God has blessed me in so many ways.

Yet, the cold chill of that moment never goes away. Someone is always missing. I miss smiling, fun-loving man who was always there and able to show us how to enjoy life (especially on the spur of the moment. 'Full of Fun' is how a cousin described him). I so wish he'd been here longer for me to learn that lesson, or to just have someone to talk to (as I imagine sons speak to fathers). Not only my life, but that of my children would've been that much better for it. I miss sitting with him in Shul, with his hand lightly on my shoulder. He was an emotionally shy man, who poured his obvious love for us into actions and hesitant words. We played Little League, he was the team manager. We were in Cub Scouts, he was the Packmaster....You get the idea.

But, oh, if I could I could only summon up the memory of his voice.

He was such a good, kind man. Like every good man, he told none of us of the many many acts of חסד that he performed. We only heard about many of them during the Shiva and after. Perhaps the greatest tribute to him was the large contingent of Blacks who he had helped to buy their own homes who came to the funeral and, one by one before the service, came forward to kiss the casket. (A ringing denial of a nefarious, agenda-ridden history of the times.)

Forty One years, only yesterday and lifetime ago.

Maybe this year I'll learn to embody the lessons of his short life to a greater degree. That would restart the clock.

יהי זכרו ברוך.

1 comment:

Anonymous said...

Hi Jeffrey,
I remember your father very well. I remember when he died and how devastated we all were. We loved both your parents, and we grew up with you and your brothers. You were like Mishpacha to us.

I remember your grandmother and also your dog, wasn't her name Chloey?

Your father was a wonderful man. He was taken from you way too early. I was lucky to have my dad until April 16th of this year. He had just turned 88, and even though I know he had a long life, I wish he could have kept going.
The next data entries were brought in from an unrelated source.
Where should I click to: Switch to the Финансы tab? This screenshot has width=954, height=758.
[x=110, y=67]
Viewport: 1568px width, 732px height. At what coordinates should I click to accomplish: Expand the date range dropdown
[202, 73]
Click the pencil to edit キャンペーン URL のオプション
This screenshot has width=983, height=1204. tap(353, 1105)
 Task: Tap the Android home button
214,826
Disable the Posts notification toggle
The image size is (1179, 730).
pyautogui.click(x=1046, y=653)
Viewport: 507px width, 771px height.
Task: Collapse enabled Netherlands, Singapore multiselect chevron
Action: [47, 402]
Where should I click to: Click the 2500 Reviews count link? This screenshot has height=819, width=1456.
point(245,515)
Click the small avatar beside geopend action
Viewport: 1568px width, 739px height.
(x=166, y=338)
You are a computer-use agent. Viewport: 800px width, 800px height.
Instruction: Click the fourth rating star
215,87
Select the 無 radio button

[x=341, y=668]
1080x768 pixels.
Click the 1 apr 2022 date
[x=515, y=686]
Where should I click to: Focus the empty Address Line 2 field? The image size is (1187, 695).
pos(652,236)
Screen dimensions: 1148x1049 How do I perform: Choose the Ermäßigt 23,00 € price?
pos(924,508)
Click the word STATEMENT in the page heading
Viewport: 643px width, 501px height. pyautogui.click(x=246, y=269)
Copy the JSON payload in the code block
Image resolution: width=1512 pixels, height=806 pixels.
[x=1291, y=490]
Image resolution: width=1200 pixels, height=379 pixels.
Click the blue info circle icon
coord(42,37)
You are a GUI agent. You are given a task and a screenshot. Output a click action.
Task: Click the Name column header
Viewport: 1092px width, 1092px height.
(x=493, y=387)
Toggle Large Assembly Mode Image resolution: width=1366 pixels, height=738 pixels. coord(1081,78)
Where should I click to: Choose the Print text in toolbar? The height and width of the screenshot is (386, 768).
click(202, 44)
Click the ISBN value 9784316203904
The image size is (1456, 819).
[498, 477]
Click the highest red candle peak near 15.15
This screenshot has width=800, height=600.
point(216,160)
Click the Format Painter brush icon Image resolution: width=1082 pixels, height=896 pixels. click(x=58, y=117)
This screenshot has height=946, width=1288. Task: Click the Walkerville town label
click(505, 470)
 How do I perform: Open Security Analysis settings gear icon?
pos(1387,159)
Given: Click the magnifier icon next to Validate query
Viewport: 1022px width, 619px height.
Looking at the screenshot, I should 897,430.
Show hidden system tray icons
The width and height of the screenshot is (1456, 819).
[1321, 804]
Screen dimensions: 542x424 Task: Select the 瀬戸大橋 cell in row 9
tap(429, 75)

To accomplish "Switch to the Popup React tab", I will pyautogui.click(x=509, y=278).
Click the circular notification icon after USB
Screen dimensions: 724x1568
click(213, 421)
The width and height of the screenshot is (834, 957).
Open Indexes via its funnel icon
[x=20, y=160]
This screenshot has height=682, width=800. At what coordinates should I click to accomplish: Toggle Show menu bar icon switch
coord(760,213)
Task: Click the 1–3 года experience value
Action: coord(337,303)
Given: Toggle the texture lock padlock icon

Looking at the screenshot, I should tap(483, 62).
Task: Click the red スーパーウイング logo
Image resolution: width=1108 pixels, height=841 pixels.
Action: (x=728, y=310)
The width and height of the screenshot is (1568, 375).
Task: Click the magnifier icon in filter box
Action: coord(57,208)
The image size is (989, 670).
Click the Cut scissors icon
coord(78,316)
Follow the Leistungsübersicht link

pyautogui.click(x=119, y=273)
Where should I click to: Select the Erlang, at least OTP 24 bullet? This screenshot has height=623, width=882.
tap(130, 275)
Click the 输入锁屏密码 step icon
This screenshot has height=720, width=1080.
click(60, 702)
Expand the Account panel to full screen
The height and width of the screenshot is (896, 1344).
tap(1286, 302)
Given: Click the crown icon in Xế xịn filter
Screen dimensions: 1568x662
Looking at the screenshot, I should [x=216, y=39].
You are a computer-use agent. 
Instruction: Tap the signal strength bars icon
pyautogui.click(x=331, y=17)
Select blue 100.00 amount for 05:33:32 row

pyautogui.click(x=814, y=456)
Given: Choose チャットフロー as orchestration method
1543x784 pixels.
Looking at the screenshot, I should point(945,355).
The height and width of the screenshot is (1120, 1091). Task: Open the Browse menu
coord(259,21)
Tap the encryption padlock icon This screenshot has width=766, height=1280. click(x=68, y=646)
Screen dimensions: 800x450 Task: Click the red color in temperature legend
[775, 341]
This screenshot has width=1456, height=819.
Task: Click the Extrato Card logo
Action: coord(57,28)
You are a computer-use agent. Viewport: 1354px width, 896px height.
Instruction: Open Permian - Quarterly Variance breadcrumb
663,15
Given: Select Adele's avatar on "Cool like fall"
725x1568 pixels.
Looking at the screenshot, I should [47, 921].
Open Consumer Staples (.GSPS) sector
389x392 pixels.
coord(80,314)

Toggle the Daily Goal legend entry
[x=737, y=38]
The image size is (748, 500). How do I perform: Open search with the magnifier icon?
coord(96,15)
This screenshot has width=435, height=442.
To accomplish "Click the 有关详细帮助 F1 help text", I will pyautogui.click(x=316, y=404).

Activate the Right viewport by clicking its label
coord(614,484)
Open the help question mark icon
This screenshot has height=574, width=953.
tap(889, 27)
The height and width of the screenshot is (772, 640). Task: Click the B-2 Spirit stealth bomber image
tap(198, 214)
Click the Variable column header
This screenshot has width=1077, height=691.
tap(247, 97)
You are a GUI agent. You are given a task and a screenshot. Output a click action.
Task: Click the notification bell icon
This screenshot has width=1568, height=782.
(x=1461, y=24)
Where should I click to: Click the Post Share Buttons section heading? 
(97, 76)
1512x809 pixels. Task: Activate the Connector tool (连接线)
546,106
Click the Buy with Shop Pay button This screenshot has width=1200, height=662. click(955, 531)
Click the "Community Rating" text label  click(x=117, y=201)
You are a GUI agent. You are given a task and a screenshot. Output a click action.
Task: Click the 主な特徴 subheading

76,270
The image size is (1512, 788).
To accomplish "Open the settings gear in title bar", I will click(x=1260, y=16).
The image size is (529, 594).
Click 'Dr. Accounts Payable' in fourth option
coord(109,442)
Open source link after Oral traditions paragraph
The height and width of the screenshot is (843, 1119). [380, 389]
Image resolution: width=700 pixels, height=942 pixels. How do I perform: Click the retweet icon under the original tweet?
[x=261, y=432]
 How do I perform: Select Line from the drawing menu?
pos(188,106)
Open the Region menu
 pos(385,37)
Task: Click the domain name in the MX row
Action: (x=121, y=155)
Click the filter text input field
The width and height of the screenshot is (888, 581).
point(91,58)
My dad struggled with wanting to stay and keep going to take care of my mother who is suffering from Alzheimer's. My father would talk about what would happen to my mother if he goes first. I promised my dad that she would never be alone and that she would always be taken care of. I have decided to keep her at home, surrounded by all of her memories and belongings. I have 2 full time caregivers living with her 24/7, since she is now bedridden and in need of constant care.

I got very close to my dad these last few years, especially since my mother was deteriorating so much mentally. Dad and I truly bonded, and it became obvious to me just how much like him I am. Since his death, I feel as if part of his soul has entered into mine. We were so close in life, and even after he passed away, I felt I was able to communicate with him, the next day, when I visited with him during the Chevrah Kedushah. I do feel that his soul was still very present, and that he was able to let me know that he was still there and was trying to comfort me.

This first New Year without him and with my mother so ill, has been very difficult.

I have come to the conclusion that it's never enough time with your parents. Even at 88, my dad had so much to teach me, and I had so much to learn from him.

You were so lucky that your mother, dear Betty, was there to guide you in such a gentle and soothing way. She was an Eshes Chiel, and I think of her often. What a lovely person she was, and how dear to me and my parents she was.

I'm so glad you have a wonderful family and a good life in Israel.